E já tem tempo (uns 2 anos) que como sem jalokia. Na escala, a naga jalokia dá de 50 a 1 na malagueta.
Mas corrija uma informação aí: mesmo comendo pimentas desde criancinha, eu já tive dois AVCs.

Laurindo

Fátima, adorei o artigo. Sou de uma família de dez comedores de pimenta. Aliás, só nove, porque justo eu, por culpa da diverticulose – cólicas intestinais fortes – estou, miseravelmente, parando com esse consumo. Com 79 anos, essa é a minha grande tristeza do momento, mas meu filhos e netos têm me compensado dessa abstenção, consumindo parte da minha parte.
A pimenta, como fruto vermelho, entre outros benefícios, ajuda na prevenção do câncer da prostata, conforme você deixou implícito.
Para mim, a malagueta é a rainha delas todas. Um abraço e obrigado pelo texto.

Klaus Balogh

Eu adoro pimenta de tudo quanto é tipo! Como pimenta em tudo, inclusive geléia de pimenta no sanduíche de mortadela no pão francês fica uma delícia! A pessoa que eu presenciei que comia mais pimenta foi justamente um tia de um grande amigo que era de Natal, a tia. Nunca vi nnguém comer tanta pimenta e com tanto prazer! Sou daqueles que ao ver um vidro de pimenta já começo a salivar!

Raimundo Andrade

Eita,também aprendi comer pimenta muito novinho.Minha mãe me ensinou a saborear um malaqueta verdinha.
É muito bom, principalmente com comida ruuim.

Tania

Fátima concordo com vc em relação ao poder e sabor da malagueta e tb estive em Natal no mês de Janeiro deste ano e não encontrei pimenta em nenhum restaurante e nem, pasmem,,, suco de nehuma fruta regional.

lucia

Fátima,
Apimentar a comida é uma arte.É uma experiênciam sensorial A pimenta acentua o sabor e perfuma o alimento. A pimenta de cheiro e malagueta em pratos com frutos do mar, fazem a diferença. Feijoada, sem um bom molho lambão é incompleta, uma pizza de calabreza apimentada…. huuum! Tenho pena daqueles que não sabem apreciá-las. E ainda faz bem à saúde. Bem, por acaso, sou baiana.

dukrai

Fátima, vc deu azar e é pra matar de raiva, mas não tem um restaurante em Natal que não coloque a pimenta como acompanhante de peixadas, carne de sol e outros pratos regionais. Vc tem certeza que não era uma pizzaria rs ?
Por vias das dúvidas e acontecer um terremoto, tsunami e emergência nuclear, eu tenho dois pés de pimenta malagueta na minha varanda e vou completando o meu vidro conserva com a produção da minha "lavoura".

    Fátima Oliveira

    Dukrai, estive num dos bons hotéis de Natal, quase uma semana

    Klaus Balogh

    Aí a Senhora tocou num ponto importante!

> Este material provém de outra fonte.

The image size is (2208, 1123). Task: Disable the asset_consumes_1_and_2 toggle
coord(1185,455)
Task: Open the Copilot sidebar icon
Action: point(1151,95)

Acredito que nos hotéis "bons" (estrangeiros) realmente deve ser difícil achar boa pimenta! A Senhora deveria ter ido na barraca da Dalila no mercado de Teresópolis! Lá te pimenta!

    dukrai

    de onde vc menos espera, é de lá mesmo que não sai nada rs

    Gerson Carneiro

    Agora eu sei "óclinho", porque quando estive em Belo Horizonte tu não me convidou pra ir na tua casa.

drinkamigo

Fátima, não se se você conhece, mas a pimenta comari ( ou cumari, ou combari, já vi muitas variáveis do mesmo nome) é muito boa também, tanto conservada no azeite como no vinagre!

Bem ardida e saborosa!

Vale a pena!!

Antonio Morais

Gostaria de saber se quem tem problema de estômago (gastrite, azia, úlcera, etc) pode comer pimenta.
Agradeço.

    Antônio Aparecido

    Estou com 51 anos. Desde os 12 anos sofri com gastrite e consequentemente úlceras. Me diziam não coma pimenta, nem café nem isso nem aquilo… diziam que leite era bom. Até que conheci o Dr. Sonda, de cascavel PR, acumpunturista, há uns 12 anos atrás. Ele me tratou dois anos, me ensinou a comer e foi a partir daí que minha vida melhorou. Hoje como pimenta, tomo café, tomo vinho, wiski e como carnes a vontade. O veneno para mim era o leite e comer alimentos na sequência errada. Pimenta é bom, pricipalmente a malagueta.